The third class, which I have taught a number of times previously is a graduate seminar on socio-cultural learning theory. The readings and topics had been fairly set through the iterations of the course.  But I found I needed to make more explicit student roles.  So I made two major changes that have been working out well, both of which involved pre-meeting preparation  The first is that I have each student post in a forum a brief passage from the assigned reading that they want us to discuss with some comment about what they thought we need to discuss—whether it was an obscure passage or something they found profound or something questionable or that reflected on experience, or whatever else intrigued them. In the past I had asked them to do this orally, but rarely did anyone actually volunteer one.  But now I am really getting interesting choices and commentaries from each of them, providing strong starting points for discussion as well as giving me a much clearer idea of what they are finding in the readings.The second was having one person prepare a short (1 page) summary of the day’s reading and come up with a list of questions for discussion, again posted to a forum before class.  Previously I had them do these presentations orally, but the presentations tended to be loosely organized and went on too long. If there were any discussion questions, they were diffuse.  But now the posted summaries also give us strong starting points.And the discussion questions are great prompts when I have the students go into small groups in the break-out rooms.
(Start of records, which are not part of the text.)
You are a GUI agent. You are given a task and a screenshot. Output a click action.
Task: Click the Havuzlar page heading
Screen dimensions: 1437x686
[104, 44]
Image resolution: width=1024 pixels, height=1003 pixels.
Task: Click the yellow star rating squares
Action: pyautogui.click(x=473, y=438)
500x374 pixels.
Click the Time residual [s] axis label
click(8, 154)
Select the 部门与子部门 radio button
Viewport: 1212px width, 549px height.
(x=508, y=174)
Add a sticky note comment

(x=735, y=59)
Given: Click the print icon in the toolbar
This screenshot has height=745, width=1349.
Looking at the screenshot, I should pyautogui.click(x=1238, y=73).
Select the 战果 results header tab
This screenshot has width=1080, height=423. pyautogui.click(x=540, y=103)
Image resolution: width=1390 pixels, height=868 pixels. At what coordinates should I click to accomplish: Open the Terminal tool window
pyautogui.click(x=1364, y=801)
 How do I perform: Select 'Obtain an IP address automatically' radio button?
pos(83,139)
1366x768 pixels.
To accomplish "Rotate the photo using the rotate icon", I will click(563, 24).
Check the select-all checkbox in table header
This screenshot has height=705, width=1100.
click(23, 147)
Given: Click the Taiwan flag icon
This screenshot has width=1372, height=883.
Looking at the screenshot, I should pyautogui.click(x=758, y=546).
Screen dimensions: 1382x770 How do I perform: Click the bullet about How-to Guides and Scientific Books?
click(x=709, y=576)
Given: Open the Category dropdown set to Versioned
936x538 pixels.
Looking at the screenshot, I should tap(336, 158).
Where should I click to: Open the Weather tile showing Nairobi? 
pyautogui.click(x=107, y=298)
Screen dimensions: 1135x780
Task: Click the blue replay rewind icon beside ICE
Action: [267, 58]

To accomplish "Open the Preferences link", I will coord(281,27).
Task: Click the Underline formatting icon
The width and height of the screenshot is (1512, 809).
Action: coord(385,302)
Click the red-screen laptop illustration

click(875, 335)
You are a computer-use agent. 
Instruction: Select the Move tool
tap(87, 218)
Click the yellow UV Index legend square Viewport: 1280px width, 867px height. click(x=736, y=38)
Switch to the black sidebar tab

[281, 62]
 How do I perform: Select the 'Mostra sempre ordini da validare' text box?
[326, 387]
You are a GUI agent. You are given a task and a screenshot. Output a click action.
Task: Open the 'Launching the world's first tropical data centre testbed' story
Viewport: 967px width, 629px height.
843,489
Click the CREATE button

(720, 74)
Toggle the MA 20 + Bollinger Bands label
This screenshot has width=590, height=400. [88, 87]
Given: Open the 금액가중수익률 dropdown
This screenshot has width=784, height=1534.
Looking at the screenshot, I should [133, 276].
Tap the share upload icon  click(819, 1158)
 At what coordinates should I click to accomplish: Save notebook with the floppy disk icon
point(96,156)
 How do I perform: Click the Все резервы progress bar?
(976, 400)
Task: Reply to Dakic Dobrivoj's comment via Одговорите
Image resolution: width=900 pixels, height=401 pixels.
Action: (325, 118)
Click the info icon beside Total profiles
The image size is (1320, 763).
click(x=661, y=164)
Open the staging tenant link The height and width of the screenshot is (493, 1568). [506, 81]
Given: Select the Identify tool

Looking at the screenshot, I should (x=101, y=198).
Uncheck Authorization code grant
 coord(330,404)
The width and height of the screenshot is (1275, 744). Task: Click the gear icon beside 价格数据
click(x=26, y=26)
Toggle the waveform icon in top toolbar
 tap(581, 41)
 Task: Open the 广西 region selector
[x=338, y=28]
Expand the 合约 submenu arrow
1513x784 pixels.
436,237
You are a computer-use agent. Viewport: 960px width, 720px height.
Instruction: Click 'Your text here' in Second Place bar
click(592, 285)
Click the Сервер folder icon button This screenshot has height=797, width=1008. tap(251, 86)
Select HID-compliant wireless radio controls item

In all three classes students seem much more serious, thoughtful, and more reflective.  I am not sure whether this is the luck of the draw or the fact that in their current circumstance they have more time to think, or that in their current isolation this academic contact looms larger in their minds and emotions, or something else

But what I can identify is that I have a much better sense of their lives and how it intersects with their engagement in the ideas of this course.  Part of this comes in just seeing them in situ in the Zoom meetings, in their homes, their kitchens—or some still near campus in apartments.  I am very aware of their circumstances.  Moreover, we start off all classes with personal and technology check-ins—whether they and their families are doing ok and are healthy, whether there are issues in their life that are making academic engagement difficult, to make sure their motivation and focus are still good.  But also in my own planning for each class I think more about how to mobilize the material of their courses within their states of mind and their concerns in their current circumstances.  I try to identify what might be on their minds, so the topics and activities may be seen not only as relevant but will help carry them forward in their making sense of and problem solving in their lives. This may in fact have very little to do directly with the pandemic moment, beyond that the attenuation of their social lives leaves them free to contemplate other issues. Of course, connecting concepts with student concerns was always a motive in my teaching, but I had left that to the spontaneity of the classroom to express itself—and now I feel I must do more to structure the conditions to make this happen.With this forethought and intentionality I am finding my questions and prompts getting much sharper, more pointed, digging more efficiently.

While the two weeks before classes were filled with panic and anxiety, the first week filled with worry and improvisation to avoid disaster, and the second with getting the routines down and exhaustion, this week everything seemed to fall together.  We’ll see.